Three artists, all young, from different backgrounds, with different experiences, vision, ethics and aesthetics, brought together to give body to the In the Beginning ... evoked by the Prologue of John’s Gospel.

Monika Bravo, a Colombian by birth, with international training but American by adoption, has skillfully come up and elaborated a narrative which can be assembled and reassembled on 6 screens and as many transparent panels, placed on strongly colored walls. Nature, the Word, written and spoken, and Artistic abstraction present themselves in every composition as active elements of a heuristic vision, open to a degree of uncertainty in the development of a new experimental perception of space and a sensory fullness, through the grace and the “manual” poetry with which the artist uses technological media.

Monika BravoMonika Bravo, part of the installation ARCHE-TYPES. The sound of the word is beyond sense, 2015, LD monitor, transparent elements, painted wood panel, projection, media player, 440 x 230 cm, photo Monika Bravo © Monika Bravo, Courtesy the artist

The young Macedonian Elpida Hadzi-Vasileva’s research blends craftsmanship, scientific knowledge and a powerful aesthetic vision. She has designed a monumental architectural installation for the Pavilion, whose “fabric” is almost a skin, a mantle, which welcomes visitors both in a physical and symbolic dimension at the same time. Realized with organic waste materials in a way which leads from the ready-made to the re-made, the artist creates a cloth that is both an embroidery and surface skin, physical presence and transparency, an instrument of suggestion and surprise.

 

Elpida Hadzi-VasilevaElpida Hadzi-Vasileva, Haruspex (detail), 2015, organic materials Photo Elpida Hadzi-Vasileva, © Elpida Hadzi-Vasileva, Courtesy the artist

The flesh gains importance in the return to reality without falsification in the photographs of the thirty year old Mário Macilau. The series of nine photographs in black and white, taken in Maputo, the capital of Mozambique, where the artist was born and works, are dedicated to the street children who still are living on the streets as means of survival. This is not a documentary, but a poetic work that transforms the relationship between the now and the past, the near and far, the visible and the invisible. The theme of the origin and the end of each artistic act is driven by the power of the photographic composition to confront the agony of the real.

 

Mário MacilauMário Macilau, A Fish Story, photograph from the series Growing on darkness/ Crescendo na escuridão, 2012-2015 Pigmented inkjet print on Hahnemühle cotton paper (es. 1/2), 133 x 200 cm Photo Mário Macilau © Mário Macilau, Courtesy Cataldo Colella

A press conference presented the pavilion 9 April 2015 in the Holy See's Press Office.

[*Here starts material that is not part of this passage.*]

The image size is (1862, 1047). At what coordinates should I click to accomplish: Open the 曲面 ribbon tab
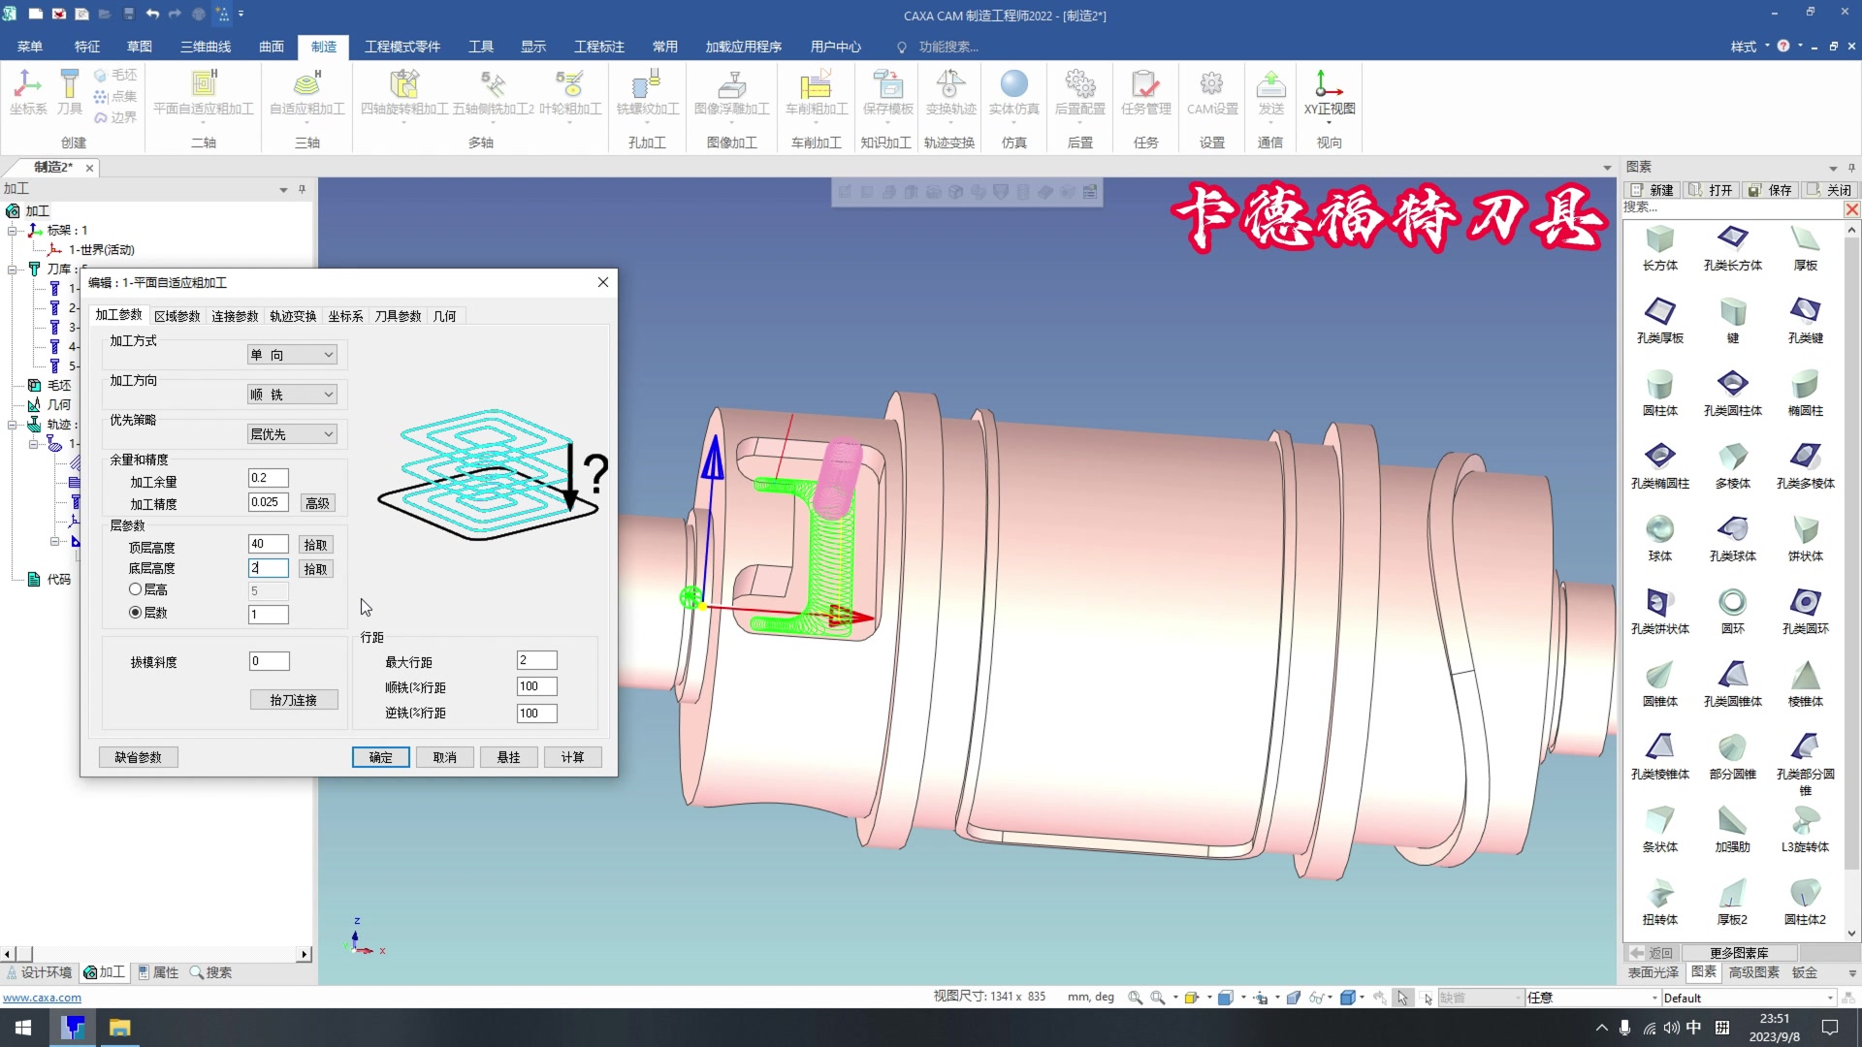click(272, 47)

The overall theme of the 56th International Exhibition of Art is All the World’s Futures and is curated by Okwui Enwezor. It takes place in Venice from 9 May to 22 November 2015.

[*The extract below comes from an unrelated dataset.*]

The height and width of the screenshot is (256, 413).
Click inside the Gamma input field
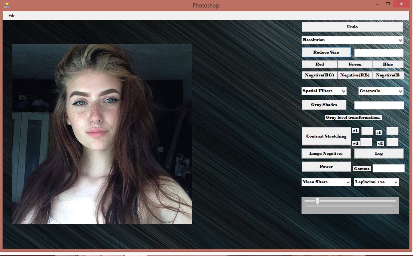click(388, 168)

Monika Bravo (1964) was born and raised in Colombia, and today lives and works in New York; the Macedonian Elpida Hadzi-Vasileva (1971), currently lives and works in London; the photographer Mário Macilau (1984), was born and raised in Maputo, Mozambique, where he lives.

The catalogue of the Pavilion, edited by Micol Forti and Elisabetta Cristallini, (Italian and English – Gangemi Editore), together with an introductory essay by Gianfranco Ravasi focusing on the theme of the Pavilion, contains texts by Micol Forti, Elisabetta Cristallini, Ben Quash, Octavio Zaya and Alessandra Mauro.

Criteria of sobriety and economy have guided the project and installation of the Pavilion, realised by architect Roberto Pulitani, and the costs are entirely sustained by Sponsors who have made this important project possible.

The official inauguration of the Pavilion takes place in the presence of His Eminence Cardinal Gianfranco Ravasi on Friday 8 May, at 4.30pm.